- PROBLEM TO WORK ON
Every entry below is to be retyped exactly as it appears.

== PROVIDED ENTRIES ==

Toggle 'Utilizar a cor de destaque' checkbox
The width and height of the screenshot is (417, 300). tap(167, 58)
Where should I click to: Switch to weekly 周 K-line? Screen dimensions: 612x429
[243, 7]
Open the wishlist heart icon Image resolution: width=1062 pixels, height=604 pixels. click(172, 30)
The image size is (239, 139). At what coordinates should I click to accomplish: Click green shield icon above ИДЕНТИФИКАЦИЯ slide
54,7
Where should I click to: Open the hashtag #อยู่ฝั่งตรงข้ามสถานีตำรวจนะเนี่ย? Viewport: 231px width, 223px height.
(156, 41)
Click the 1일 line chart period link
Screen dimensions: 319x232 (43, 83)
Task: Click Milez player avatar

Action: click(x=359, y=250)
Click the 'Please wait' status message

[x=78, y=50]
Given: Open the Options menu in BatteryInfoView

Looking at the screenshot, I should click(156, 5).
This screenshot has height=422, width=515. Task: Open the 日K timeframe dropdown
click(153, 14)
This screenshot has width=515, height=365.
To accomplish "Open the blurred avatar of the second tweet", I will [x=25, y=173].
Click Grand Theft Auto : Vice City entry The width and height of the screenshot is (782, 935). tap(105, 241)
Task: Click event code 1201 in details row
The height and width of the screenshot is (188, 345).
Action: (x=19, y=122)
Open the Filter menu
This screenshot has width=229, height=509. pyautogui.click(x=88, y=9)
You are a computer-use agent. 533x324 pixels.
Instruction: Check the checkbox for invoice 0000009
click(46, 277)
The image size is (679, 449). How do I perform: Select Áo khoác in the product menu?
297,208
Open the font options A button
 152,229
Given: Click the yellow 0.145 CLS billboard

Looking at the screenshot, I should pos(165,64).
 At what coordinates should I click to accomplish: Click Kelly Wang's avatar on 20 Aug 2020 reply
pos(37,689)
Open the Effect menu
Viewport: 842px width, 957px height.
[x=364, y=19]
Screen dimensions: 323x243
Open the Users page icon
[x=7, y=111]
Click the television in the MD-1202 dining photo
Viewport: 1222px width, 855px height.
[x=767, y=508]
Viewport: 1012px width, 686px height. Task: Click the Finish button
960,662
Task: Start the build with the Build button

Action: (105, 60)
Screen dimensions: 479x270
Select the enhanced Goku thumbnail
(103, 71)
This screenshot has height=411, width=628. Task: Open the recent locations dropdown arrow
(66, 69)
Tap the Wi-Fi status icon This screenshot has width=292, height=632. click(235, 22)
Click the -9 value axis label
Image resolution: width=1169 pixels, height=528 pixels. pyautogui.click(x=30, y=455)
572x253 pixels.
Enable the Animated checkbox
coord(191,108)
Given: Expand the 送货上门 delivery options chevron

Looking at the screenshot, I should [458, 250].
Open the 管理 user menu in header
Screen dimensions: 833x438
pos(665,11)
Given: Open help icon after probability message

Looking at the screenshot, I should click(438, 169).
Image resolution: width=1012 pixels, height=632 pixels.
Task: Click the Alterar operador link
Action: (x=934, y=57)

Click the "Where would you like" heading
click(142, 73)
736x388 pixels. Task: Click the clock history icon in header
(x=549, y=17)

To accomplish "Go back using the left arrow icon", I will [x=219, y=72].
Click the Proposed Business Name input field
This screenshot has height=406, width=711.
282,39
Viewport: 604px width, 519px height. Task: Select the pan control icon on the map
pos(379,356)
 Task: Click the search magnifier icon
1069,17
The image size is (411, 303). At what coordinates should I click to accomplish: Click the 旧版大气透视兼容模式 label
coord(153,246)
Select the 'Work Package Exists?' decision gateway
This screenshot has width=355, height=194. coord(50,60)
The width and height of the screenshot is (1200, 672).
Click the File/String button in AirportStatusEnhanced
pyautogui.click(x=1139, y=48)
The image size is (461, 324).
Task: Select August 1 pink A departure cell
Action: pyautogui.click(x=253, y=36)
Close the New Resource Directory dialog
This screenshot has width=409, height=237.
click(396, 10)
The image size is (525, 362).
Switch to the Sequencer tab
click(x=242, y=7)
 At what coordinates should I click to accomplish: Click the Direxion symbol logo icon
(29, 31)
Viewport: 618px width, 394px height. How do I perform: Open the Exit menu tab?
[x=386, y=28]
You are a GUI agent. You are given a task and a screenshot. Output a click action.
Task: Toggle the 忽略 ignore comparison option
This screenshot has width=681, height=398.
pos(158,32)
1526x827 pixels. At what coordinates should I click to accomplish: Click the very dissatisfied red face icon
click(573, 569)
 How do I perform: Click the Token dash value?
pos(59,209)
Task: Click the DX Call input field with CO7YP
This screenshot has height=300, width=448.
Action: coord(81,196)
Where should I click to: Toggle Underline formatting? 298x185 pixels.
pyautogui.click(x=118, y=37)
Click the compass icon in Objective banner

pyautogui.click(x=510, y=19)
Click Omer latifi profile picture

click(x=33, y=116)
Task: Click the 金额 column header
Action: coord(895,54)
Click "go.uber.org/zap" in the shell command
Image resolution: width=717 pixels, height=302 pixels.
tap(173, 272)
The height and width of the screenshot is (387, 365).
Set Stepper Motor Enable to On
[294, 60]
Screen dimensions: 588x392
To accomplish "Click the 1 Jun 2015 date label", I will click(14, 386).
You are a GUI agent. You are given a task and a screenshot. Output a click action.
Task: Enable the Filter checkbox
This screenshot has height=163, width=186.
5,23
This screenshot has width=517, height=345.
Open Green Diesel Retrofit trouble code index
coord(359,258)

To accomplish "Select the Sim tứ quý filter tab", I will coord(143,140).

===

- SOLUTION FOR THIS EXERCISE
Toggle 'Utilizar a cor de destaque' checkbox
The width and height of the screenshot is (417, 300). tap(167, 58)
Where should I click to: Switch to weekly 周 K-line? Screen dimensions: 612x429
[243, 7]
Open the wishlist heart icon Image resolution: width=1062 pixels, height=604 pixels. click(172, 30)
The image size is (239, 139). At what coordinates should I click to accomplish: Click green shield icon above ИДЕНТИФИКАЦИЯ slide
54,7
Where should I click to: Open the hashtag #อยู่ฝั่งตรงข้ามสถานีตำรวจนะเนี่ย? Viewport: 231px width, 223px height.
(156, 41)
Click the 1일 line chart period link
Screen dimensions: 319x232 (43, 83)
Task: Click Milez player avatar

Action: click(x=359, y=250)
Click the 'Please wait' status message

[x=78, y=50]
Given: Open the Options menu in BatteryInfoView

Looking at the screenshot, I should click(156, 5).
This screenshot has height=422, width=515. Task: Open the 日K timeframe dropdown
click(153, 14)
This screenshot has width=515, height=365.
To accomplish "Open the blurred avatar of the second tweet", I will [x=25, y=173].
Click Grand Theft Auto : Vice City entry The width and height of the screenshot is (782, 935). tap(105, 241)
Task: Click event code 1201 in details row
The height and width of the screenshot is (188, 345).
Action: (x=19, y=122)
Open the Filter menu
This screenshot has width=229, height=509. pyautogui.click(x=88, y=9)
You are a computer-use agent. 533x324 pixels.
Instruction: Check the checkbox for invoice 0000009
click(46, 277)
The image size is (679, 449). How do I perform: Select Áo khoác in the product menu?
297,208
Open the font options A button
 152,229
Given: Click the yellow 0.145 CLS billboard

Looking at the screenshot, I should pos(165,64).
 At what coordinates should I click to accomplish: Click Kelly Wang's avatar on 20 Aug 2020 reply
pos(37,689)
Open the Effect menu
Viewport: 842px width, 957px height.
[x=364, y=19]
Screen dimensions: 323x243
Open the Users page icon
[x=7, y=111]
Click the television in the MD-1202 dining photo
Viewport: 1222px width, 855px height.
[x=767, y=508]
Viewport: 1012px width, 686px height. Task: Click the Finish button
960,662
Task: Start the build with the Build button

Action: (105, 60)
Screen dimensions: 479x270
Select the enhanced Goku thumbnail
(103, 71)
This screenshot has height=411, width=628. Task: Open the recent locations dropdown arrow
(66, 69)
Tap the Wi-Fi status icon This screenshot has width=292, height=632. click(235, 22)
Click the -9 value axis label
Image resolution: width=1169 pixels, height=528 pixels. pyautogui.click(x=30, y=455)
572x253 pixels.
Enable the Animated checkbox
coord(191,108)
Given: Expand the 送货上门 delivery options chevron

Looking at the screenshot, I should [458, 250].
Open the 管理 user menu in header
Screen dimensions: 833x438
pos(665,11)
Given: Open help icon after probability message

Looking at the screenshot, I should click(438, 169).
Image resolution: width=1012 pixels, height=632 pixels.
Task: Click the Alterar operador link
Action: (x=934, y=57)

Click the "Where would you like" heading
click(142, 73)
736x388 pixels. Task: Click the clock history icon in header
(x=549, y=17)

To accomplish "Go back using the left arrow icon", I will [x=219, y=72].
Click the Proposed Business Name input field
This screenshot has height=406, width=711.
282,39
Viewport: 604px width, 519px height. Task: Select the pan control icon on the map
pos(379,356)
 Task: Click the search magnifier icon
1069,17
The image size is (411, 303). At what coordinates should I click to accomplish: Click the 旧版大气透视兼容模式 label
coord(153,246)
Select the 'Work Package Exists?' decision gateway
This screenshot has width=355, height=194. coord(50,60)
The width and height of the screenshot is (1200, 672).
Click the File/String button in AirportStatusEnhanced
pyautogui.click(x=1139, y=48)
The image size is (461, 324).
Task: Select August 1 pink A departure cell
Action: pyautogui.click(x=253, y=36)
Close the New Resource Directory dialog
This screenshot has width=409, height=237.
click(396, 10)
The image size is (525, 362).
Switch to the Sequencer tab
click(x=242, y=7)
 At what coordinates should I click to accomplish: Click the Direxion symbol logo icon
(29, 31)
Viewport: 618px width, 394px height. How do I perform: Open the Exit menu tab?
[x=386, y=28]
You are a GUI agent. You are given a task and a screenshot. Output a click action.
Task: Toggle the 忽略 ignore comparison option
This screenshot has width=681, height=398.
pos(158,32)
1526x827 pixels. At what coordinates should I click to accomplish: Click the very dissatisfied red face icon
click(573, 569)
 How do I perform: Click the Token dash value?
pos(59,209)
Task: Click the DX Call input field with CO7YP
This screenshot has height=300, width=448.
Action: coord(81,196)
Where should I click to: Toggle Underline formatting? 298x185 pixels.
pyautogui.click(x=118, y=37)
Click the compass icon in Objective banner

pyautogui.click(x=510, y=19)
Click Omer latifi profile picture

click(x=33, y=116)
Task: Click the 金额 column header
Action: coord(895,54)
Click "go.uber.org/zap" in the shell command
Image resolution: width=717 pixels, height=302 pixels.
tap(173, 272)
The height and width of the screenshot is (387, 365).
Set Stepper Motor Enable to On
[294, 60]
Screen dimensions: 588x392
To accomplish "Click the 1 Jun 2015 date label", I will click(14, 386).
You are a GUI agent. You are given a task and a screenshot. Output a click action.
Task: Enable the Filter checkbox
This screenshot has height=163, width=186.
5,23
This screenshot has width=517, height=345.
Open Green Diesel Retrofit trouble code index
coord(359,258)

To accomplish "Select the Sim tứ quý filter tab", I will coord(143,140).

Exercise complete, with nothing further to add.